For most lesbians, the emphasis is not on sex but on other aspects two women together can create in terms of safety and compatibility. Society at large fails to see lesbianism as a choice of lifestyle rather than merely a sexual choice.
A large number of Americans still consider homosexuality obscene, vulgar, and “harmful to American life.”

The first entry on lesbianism appeared in Psychological Abstracts in 1927. Written by N. B. Davis, it described a survey of 1,000 married and 1,000 unmarried women. It was the first of many studies comparing the qualities in lesbian and heterosexual women.

The stigma of lesbianism runs counter to 30 years of research indicating that lesbians experience positive adjustment and mental health. In fact, research indicates a tendency for lesbians to be more self-confident than female heterosexuals.
In 1969, the American Sociological Association passed a resolution preventing discrimination based on sexual preference, and the National Association adopted this for Mental Health in 1970.

In 1971, the American Psychological Association invited a panel of gay people to discuss the psychiatric label of homosexuality, and in 1972 the National Association of Social Workers rejected homosexuality as a mental illness.
After considerable debate, the American Psychiatric Association voted (58% in favor) in 1973 to remove homosexuality as a mental disorder.

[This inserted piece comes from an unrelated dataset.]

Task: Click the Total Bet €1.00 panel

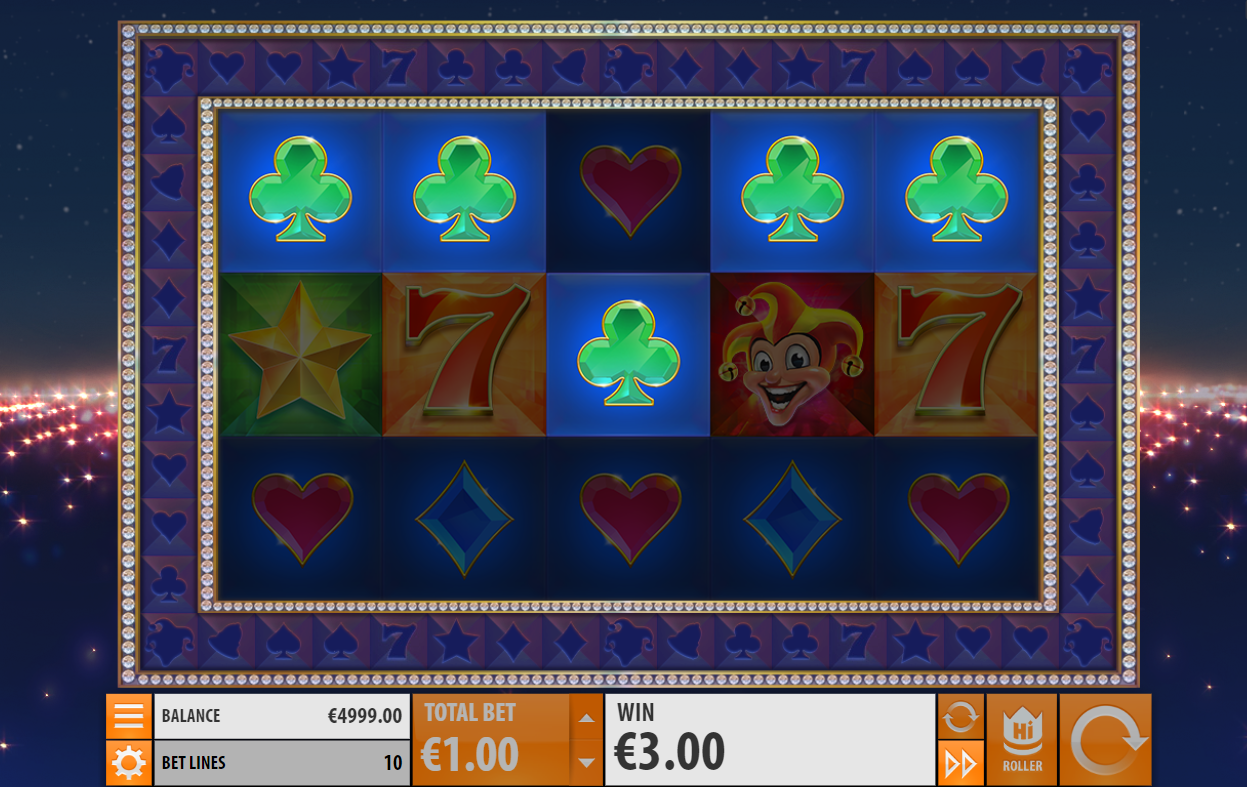Action: pyautogui.click(x=491, y=740)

This was particularly significant because this association publishes the official diagnostic system of mental illness used in teaching, research, and insurance reimbursement.

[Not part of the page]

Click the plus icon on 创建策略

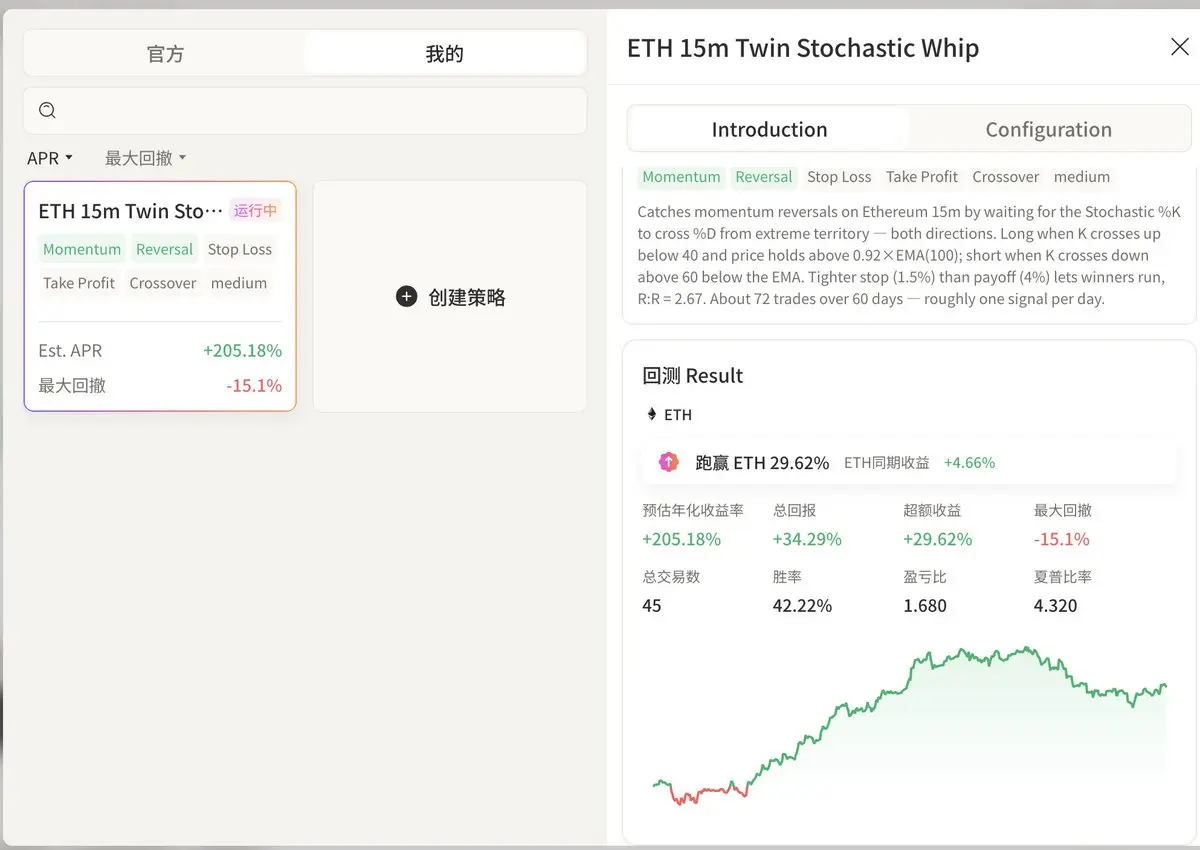click(406, 297)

After 1973, homosexuality was considered a disorder if the individual was distressed by same-sex arousal and wished to become heterosexual. Finally, in 1987, homosexuality was removed altogether as a diagnostic category.
A survey of 2,500 members of the American Psychiatric Association was taken in 1980 (Time). It indicated that 69% believed that homosexuality was pathological, 73% viewed homosexuals as less happy than heterosexuals, 60% perceived homosexuals as less capable of mature and loving relationships, and 43% felt that homosexuals presented a greater risk in holding positions of responsibilities.

In contradiction to the prevailing societal perception, lesbians have always been in the vanguard of social change. Lesbian feminists were responsible for initiating alternative health care, feminist therapy collectives, battered women’s shelters, and grassroots political organizations. As these institutions have become more respected and established, lesbians' part in developing these causes have given them the unfortunate experience of feeling unwelcome and ignored.

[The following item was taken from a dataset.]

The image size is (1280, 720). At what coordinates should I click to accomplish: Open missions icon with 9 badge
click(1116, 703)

Arianne Haley stated in a letter to the October, 1987 issue of MS Magazine: “When all other women have given up hope; when all other women have silenced their voices; we will still be there, wearing our pink triangles and working for the equality of all women. Lesbians were there at the start of the movement. Lesbians will be there to the end. We may be your worst nightmare, but we are also your future.”


Adrienne Rich concurred with Haley when she wrote: “women-identification is a source of energy, a potential springboard of female power, violently curtailed and wasted under the institution of homosexuality.”

As we raise issues that we consider to be vital to the lesbian experience, we need to keep in mind and understand the significance of the sociopolitical context of compulsory heterosexuality. Hopefully, an understanding of these issues will not only decrease homophobic stereotypes about lesbians, but also demonstrate how the lesbian experience can serve as an affirmative model for all women to stop denying a continuity of our personal and political herstory. Given the extremely homophobic societal pressures we have had to navigate, it is amazing that we have done so well.